Dwindling FDI flows into the country in recent years highlight the deteriorating investment climate caused by political and economic instability. Although the new funding package from the IMF and the implementing of a stringent financial and governance reform program under the Fund are expected to restore investor confidence, private investors are likely to take their time to observe the outcomes before returning to the country with their capital. Until then, Islamabad has little choice but to rely on official investment flows into state assets from friendly Gulf governments.
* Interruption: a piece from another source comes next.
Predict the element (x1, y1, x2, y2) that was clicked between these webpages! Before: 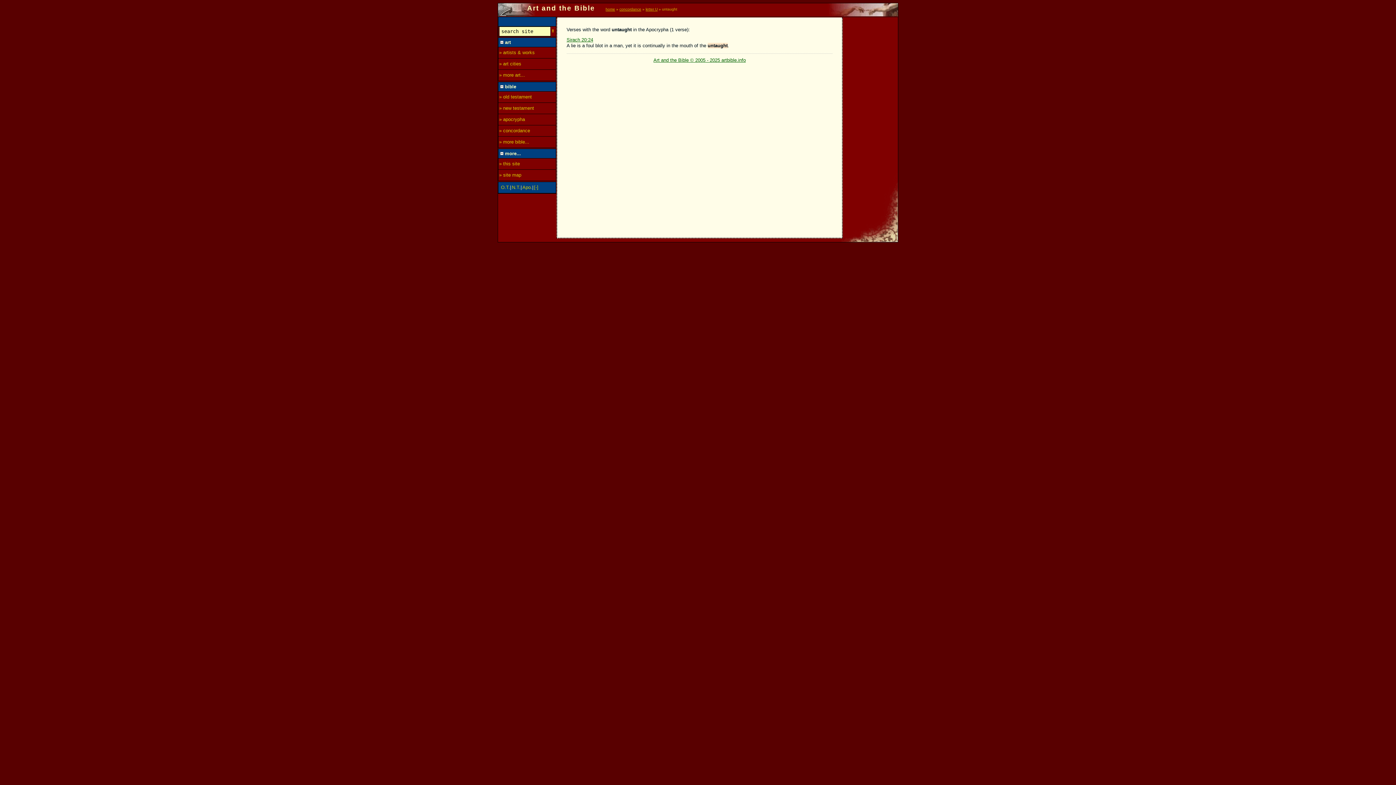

Pakistan may attract more official investment flows over the next few years as the government sells state-owned companies. Still, no country can progress or hope to build international reserves without attracting private investment into its economy. To alleviate the concerns of investors from Gulf countries, the government has established the military-backed Special Investment Facilitation Council as a ‘one-window’ solution to address worries about policy inconsistency. Nonetheless, actions like the forcible revisions of contracts with private power companies every few years send a negative signal to both local and foreign investors. Rebuilding the lost trust of investors will be a difficult task.